[[ Data for this task open ]]

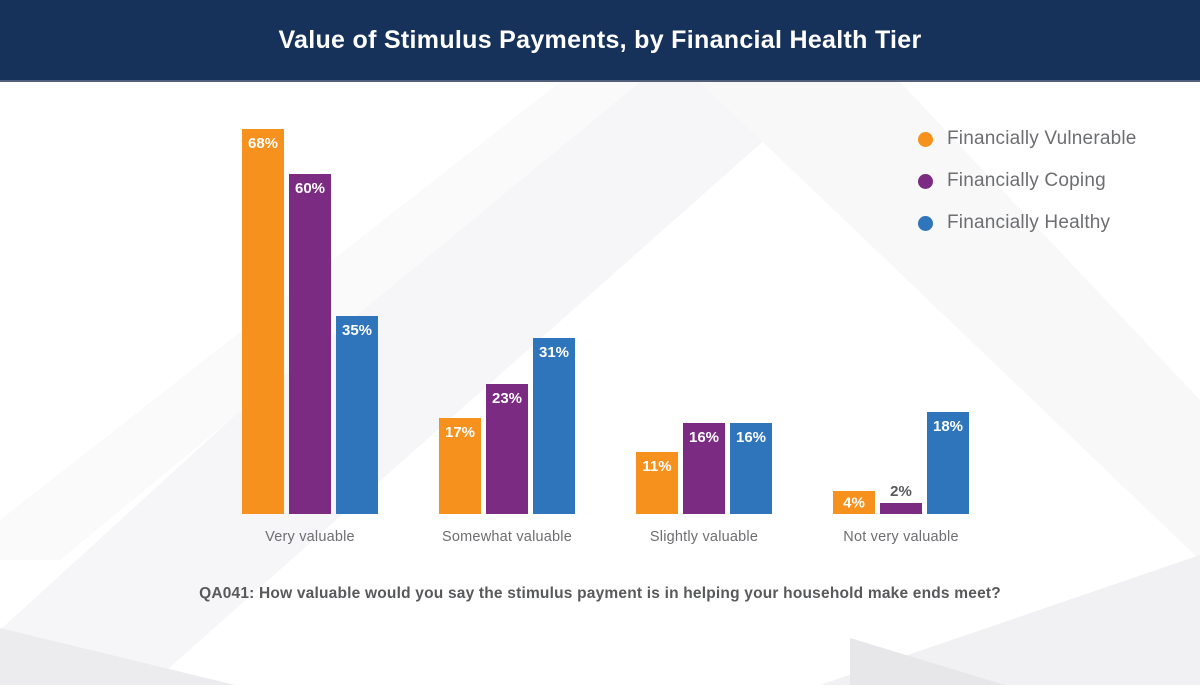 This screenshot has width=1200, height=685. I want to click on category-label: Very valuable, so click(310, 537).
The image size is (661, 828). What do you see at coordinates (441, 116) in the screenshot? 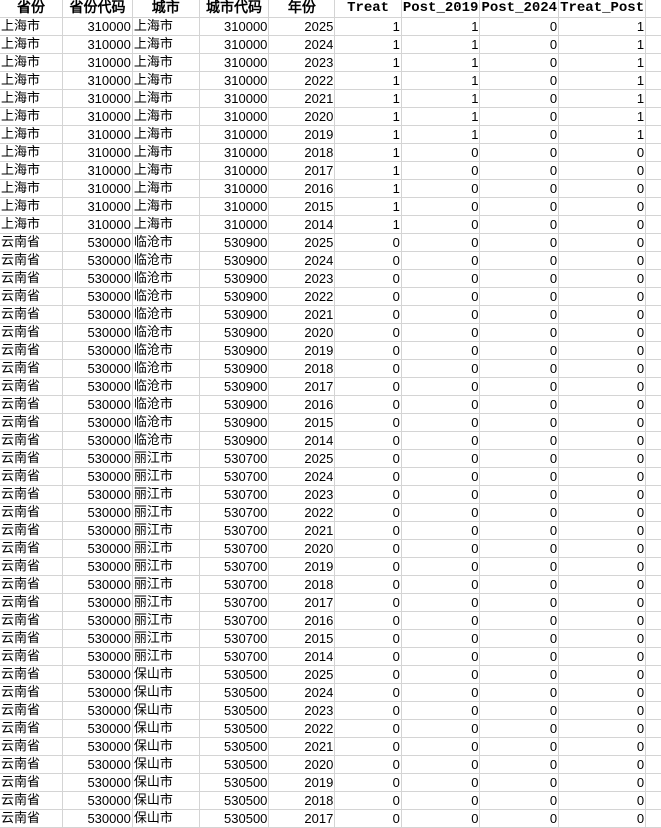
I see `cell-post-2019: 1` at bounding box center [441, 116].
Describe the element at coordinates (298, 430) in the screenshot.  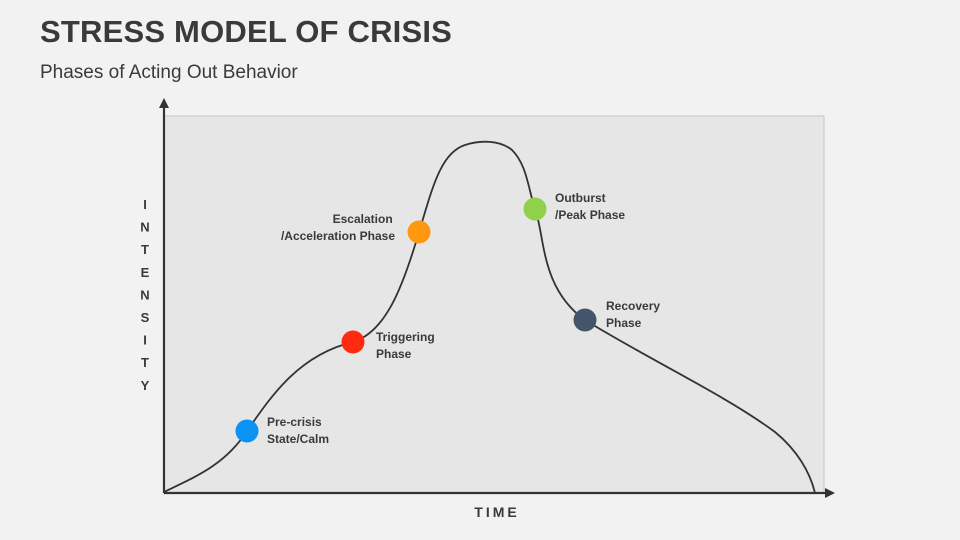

[[ Data for this task closed ]]
[[ Data for this task open ]]

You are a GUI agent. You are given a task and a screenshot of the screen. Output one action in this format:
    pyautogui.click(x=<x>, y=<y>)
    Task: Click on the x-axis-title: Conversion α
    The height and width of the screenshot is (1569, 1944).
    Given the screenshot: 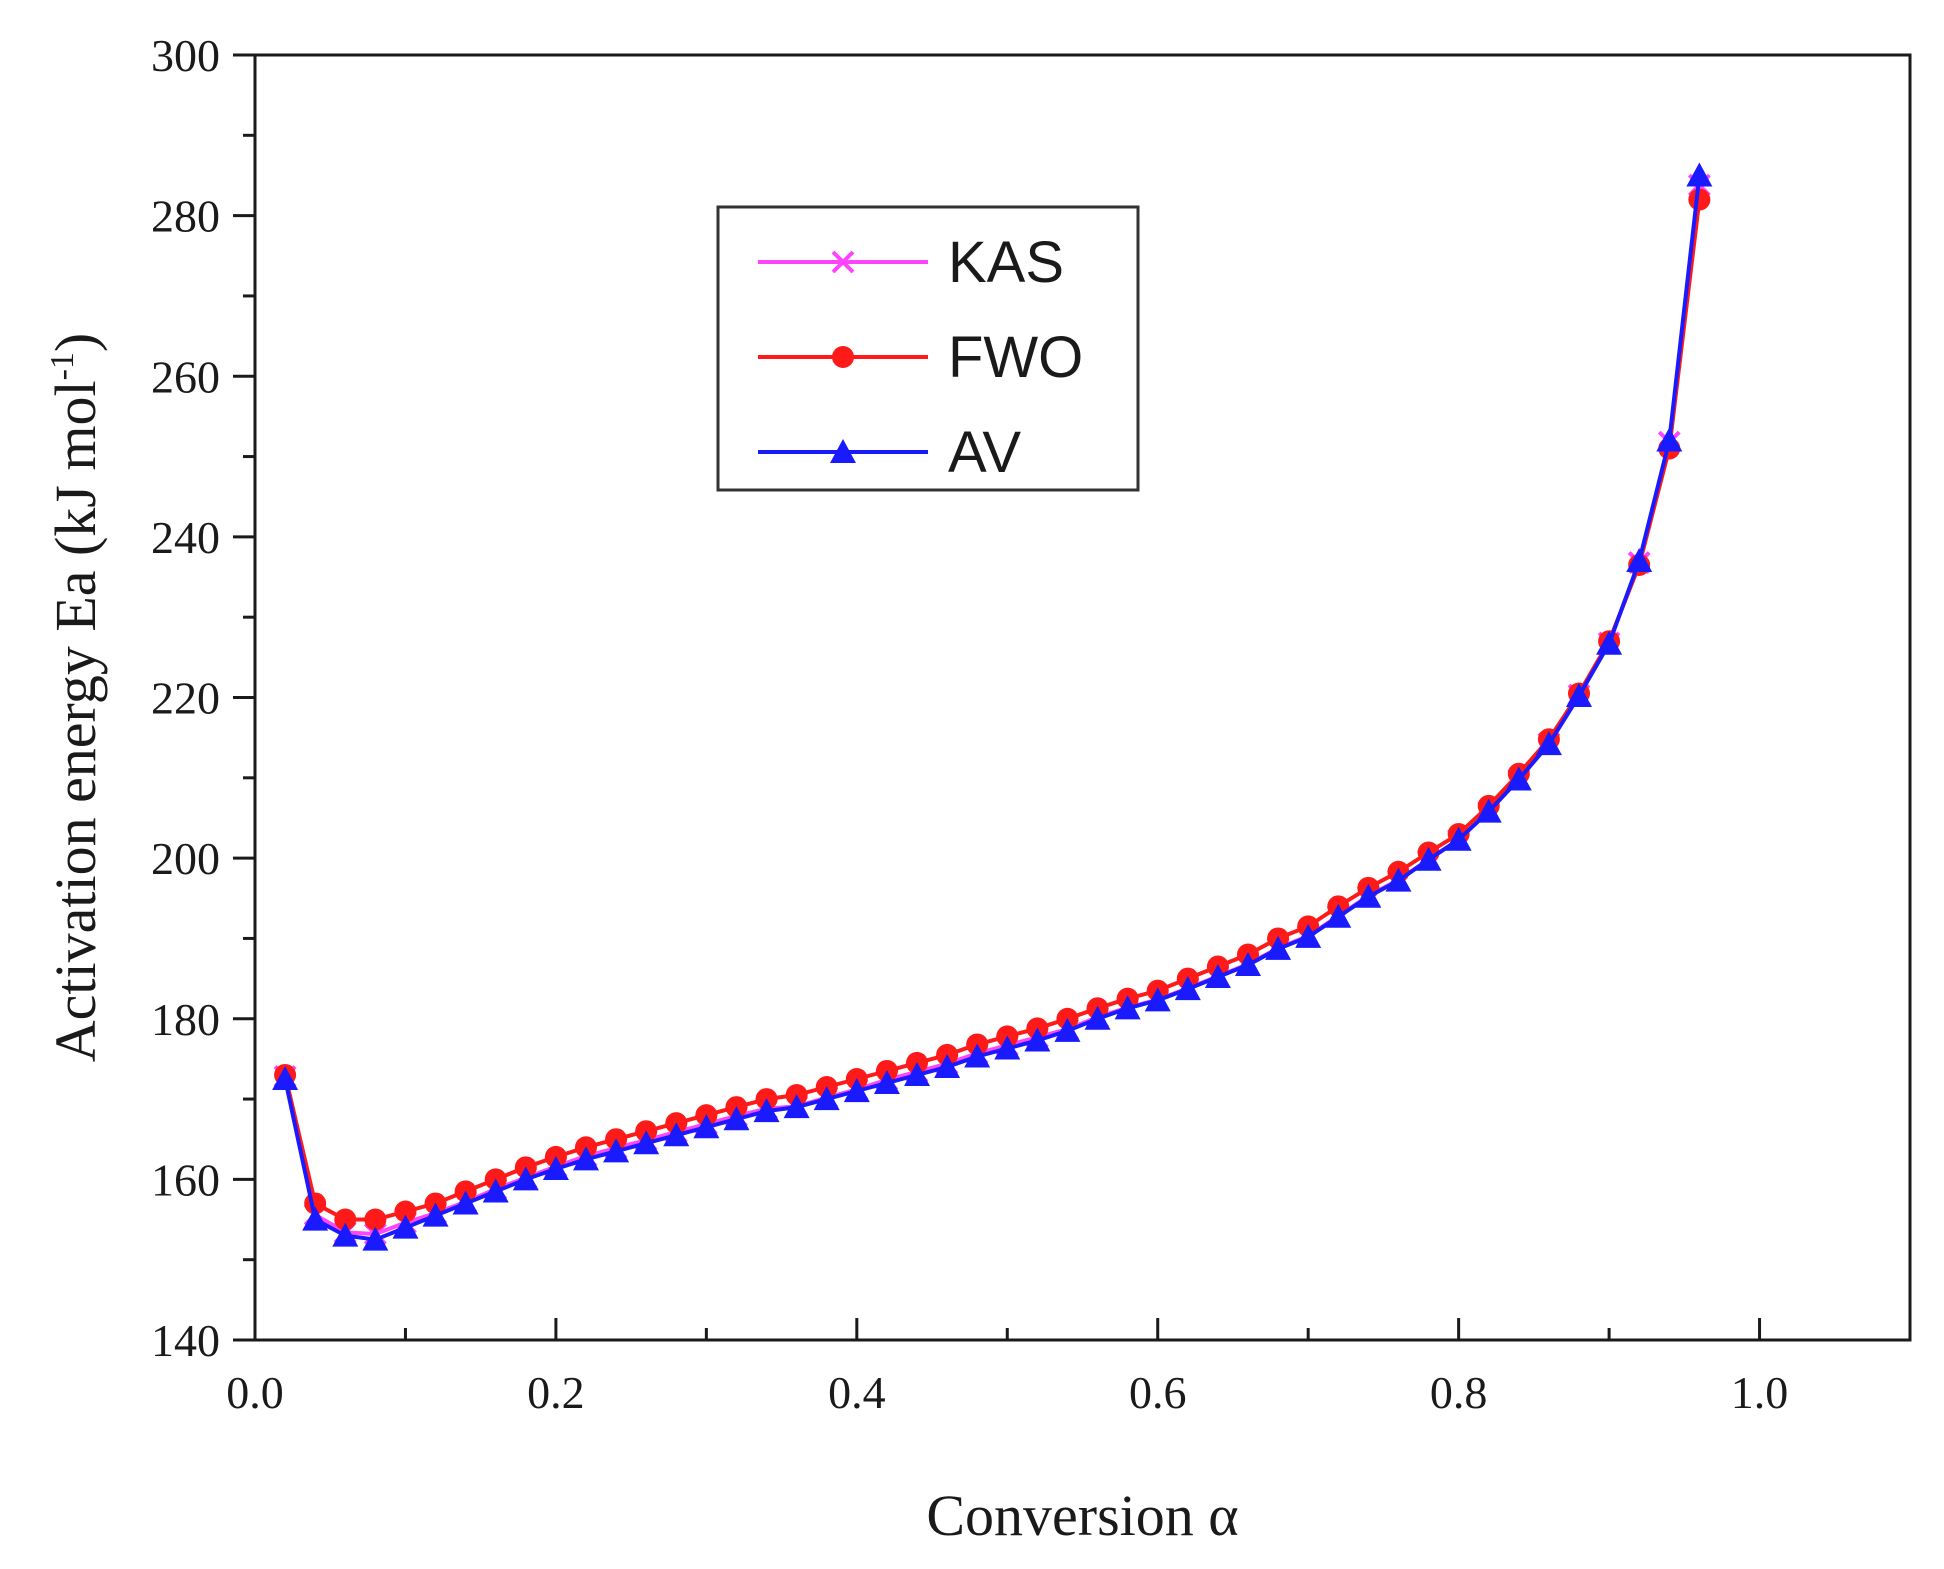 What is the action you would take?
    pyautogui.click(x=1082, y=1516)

[[ Data for this task closed ]]
[[ Data for this task open ]]

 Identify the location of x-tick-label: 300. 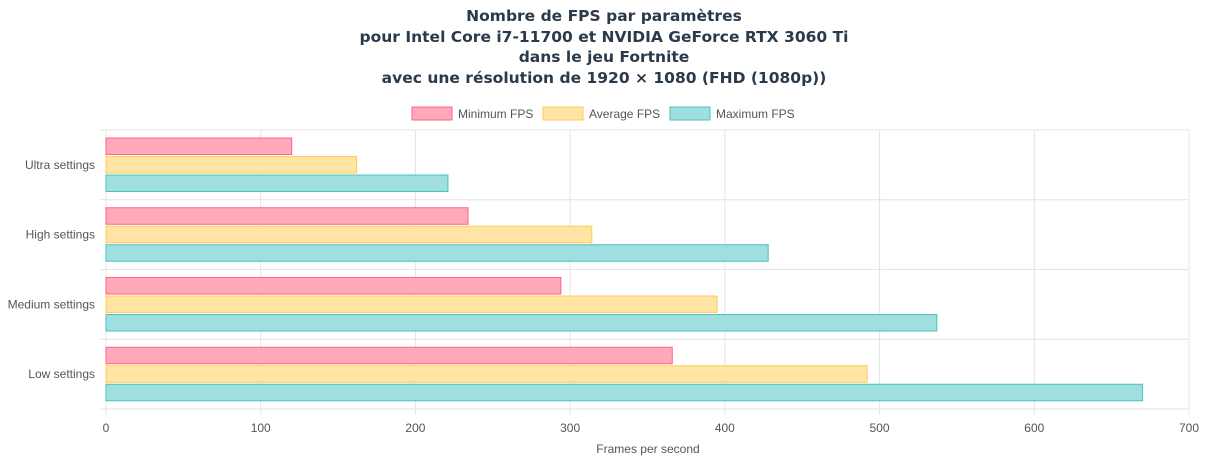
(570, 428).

[[ Data for this task closed ]]

= Task brief =
Give the stretch of the material from the line containing "The image size" through the line containing "Describe the element" as a JSON list of strings, one string per line and with blank lines omitted. Leave out the pictures.

= Response to this exercise =
[
  "The image size is (661, 828). What do you see at coordinates (441, 116) in the screenshot? ",
  "I see `cell-post-2019: 1` at bounding box center [441, 116].",
  "Describe the element at coordinates (298, 430) in the screenshot.  "
]